The combined benefits of low mortgage rates, lower home prices, and the first tme buyer tax credit program can seem out of reach to borrowers with little cash or home equity. FHA guidelines can help provide flexible home financing terms.

As mortgage rates continue to fall, first-time buyers and homeowners with little equity who wish to refinance can benefit in several ways.

  • Low down payment and/or home equity: FHA loans don’t require high down payments or home equity: You may qualify for an FHA mortgage with as little as a 3.5% down; straight rate-reduction refinance mortgages are available with 3.5% equity. For cash-out refinancing, FHA can approve up to 85% loan-to-value refinancing. Conventional mortgage lenders typically refinance no more than 80% LTV and charge extra for cash-out refinances.
  • Closing costs: Coming up with a 20% down payment plus closing costs can price borrowers out of the home loan market, but FHA offers several options for handling closing costs. You can choose the traditional method of paying closing costs in cash up front, or you can roll closing costs into your new mortgage or refinance loan. If you’re buying a home, you can have sellers pay allowable closing costs on your behalf. Finally, your FHA-approved lender can pay approved closing costs in exchange for you accepting a higher mortgage rate.

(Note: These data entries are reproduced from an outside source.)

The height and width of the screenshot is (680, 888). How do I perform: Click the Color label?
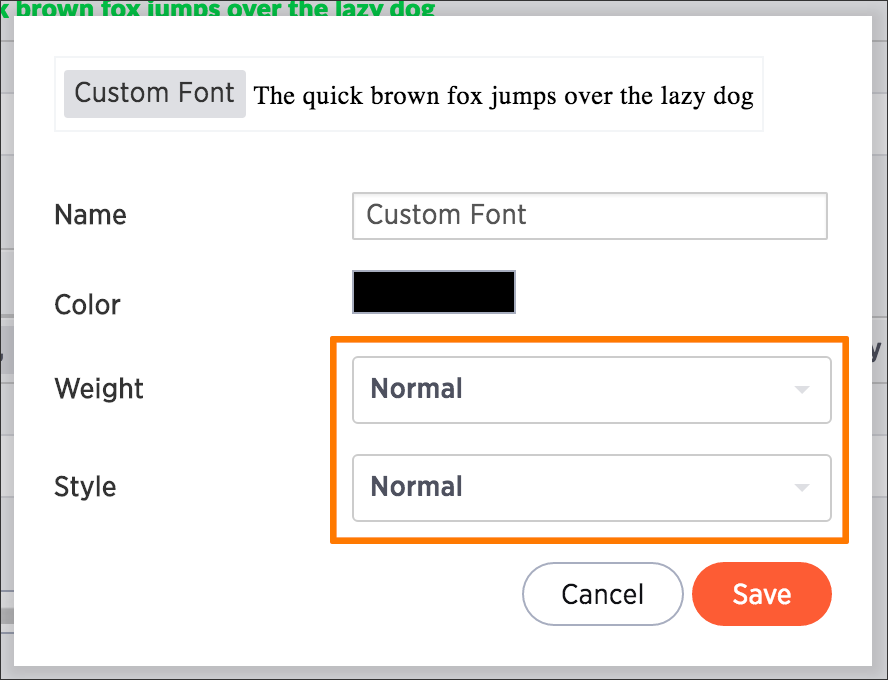coord(87,305)
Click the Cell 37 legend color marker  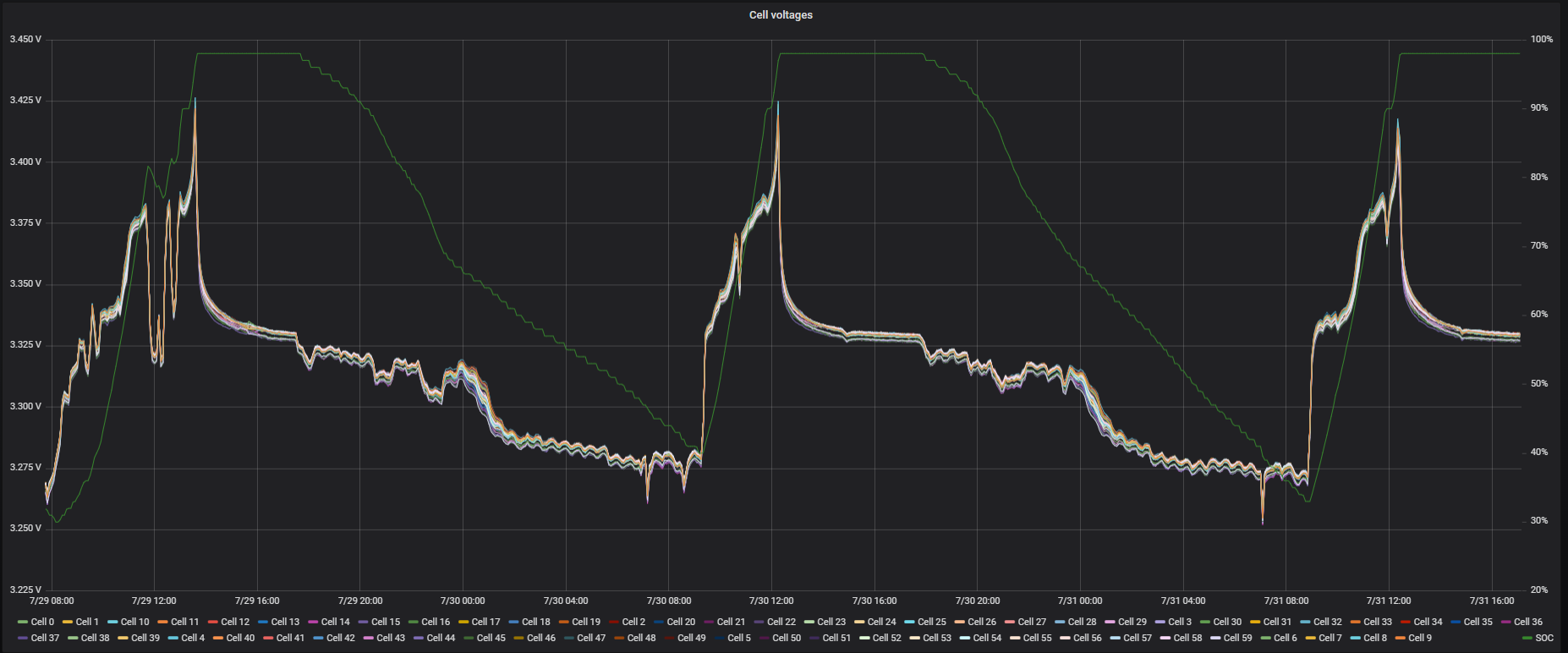(x=22, y=638)
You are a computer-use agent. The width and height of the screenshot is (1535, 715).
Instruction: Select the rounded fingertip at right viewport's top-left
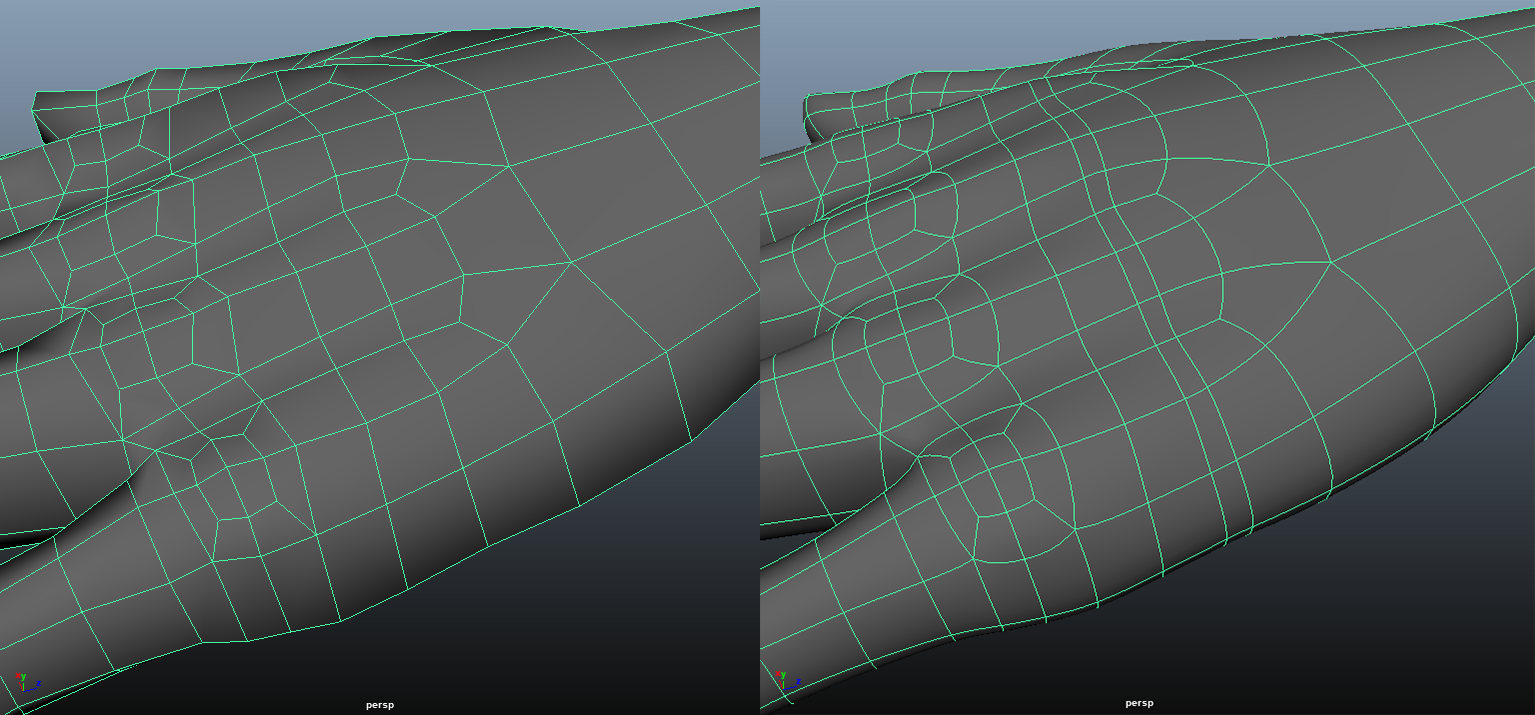pyautogui.click(x=840, y=108)
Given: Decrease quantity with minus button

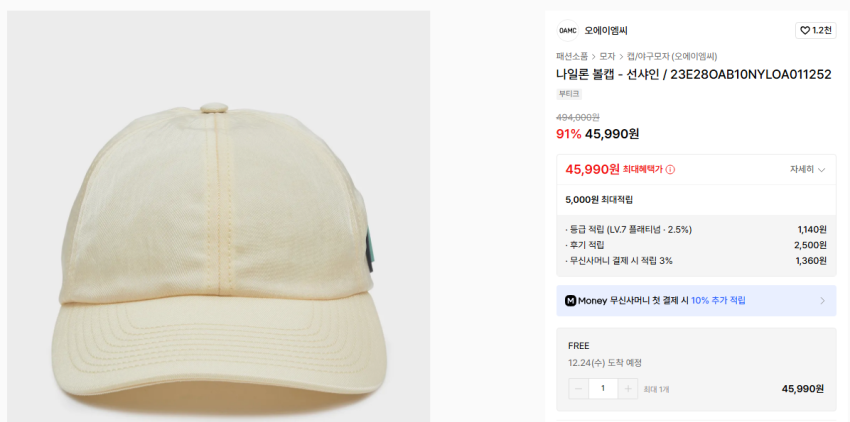Looking at the screenshot, I should 578,389.
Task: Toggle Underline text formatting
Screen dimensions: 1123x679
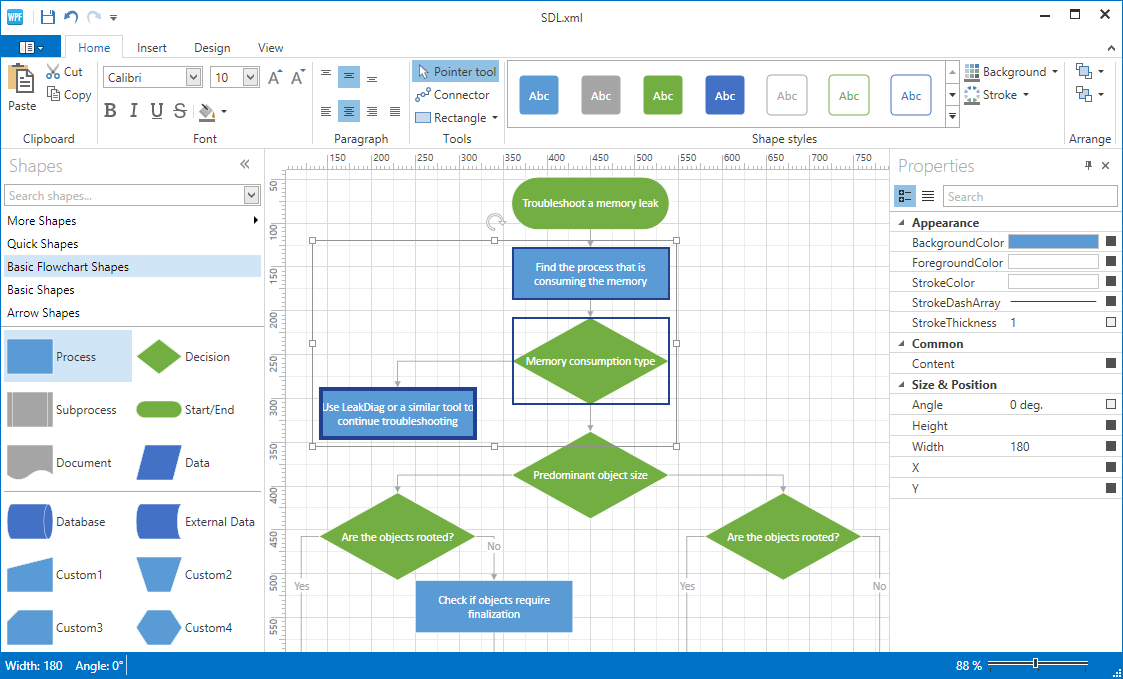Action: 156,111
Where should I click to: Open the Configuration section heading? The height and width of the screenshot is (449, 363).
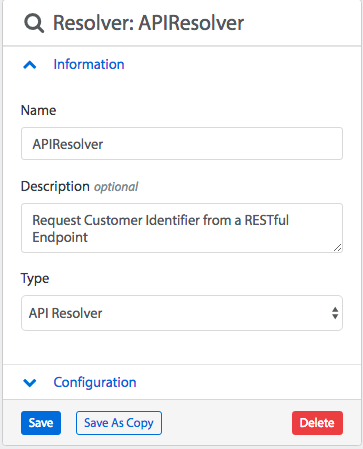pyautogui.click(x=95, y=382)
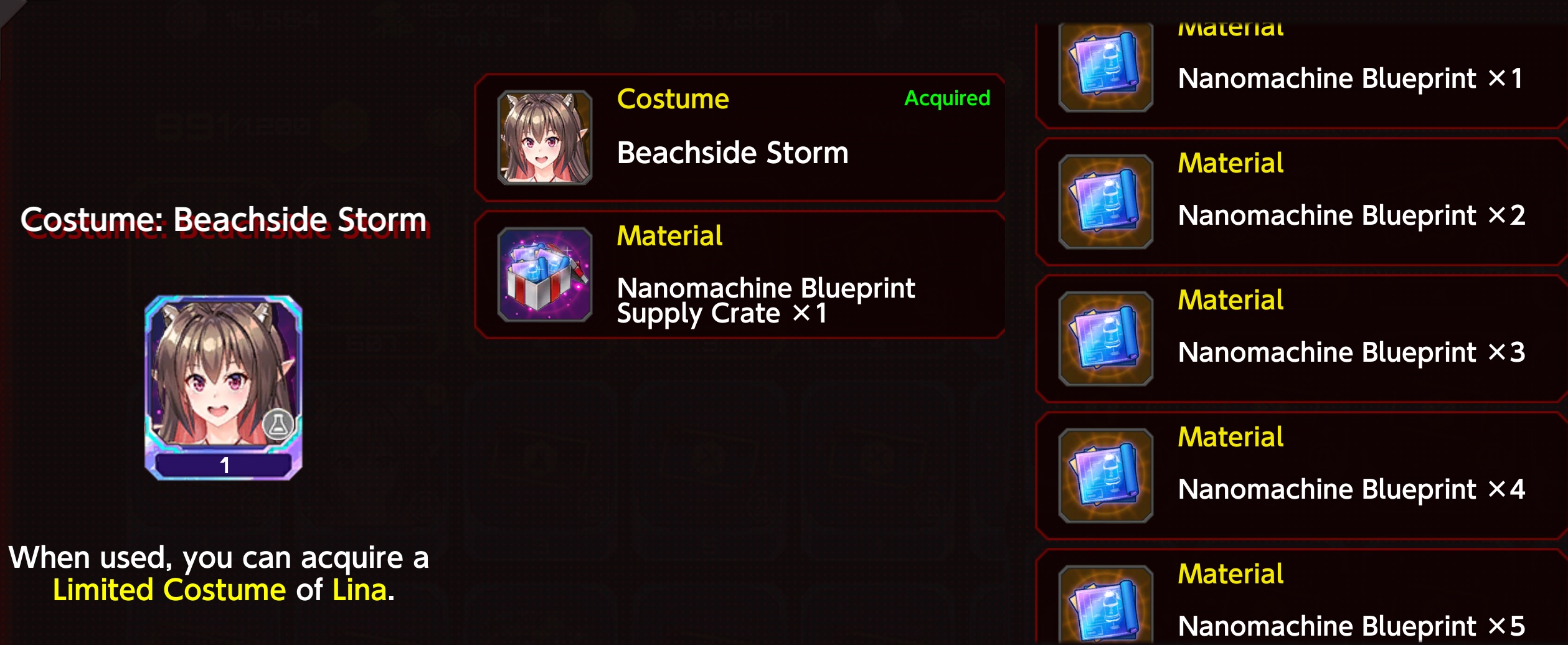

  • Already Have an FHA Loan? Refinance with Streamline Refinancing: FHA offers homeowners with existing FHA loans the opportunity to refinance to today’s low rates through its streamline refinance program. Current FHA borrowers may qualify to refinance up to 125 percent of their home’s loan to value ratio. This can be a tremendous help to homeowners who want to refinance to lower interest rates, but cannot due to diminished home value.
  • FHA Mortgages Backed by Uncle Sam: FHA is a branch of the US Department of Housing and Urban Development. It provides access to home ownership for low- to moderate-income families, and has recently become the premier source of home loans for first-time buyers. Through its FHA mortgage insurance program, HUD now insures about 5.5 million mortgages worth about $696 billion. The volume of FHA-insured home loans has increased to about four times the number of insured mortgages it held in 2006. FHA is proactive in assisting borrowers and mortgage lenders with preventing foreclosure and finding solutions to financial hardships that jeopardize home ownership.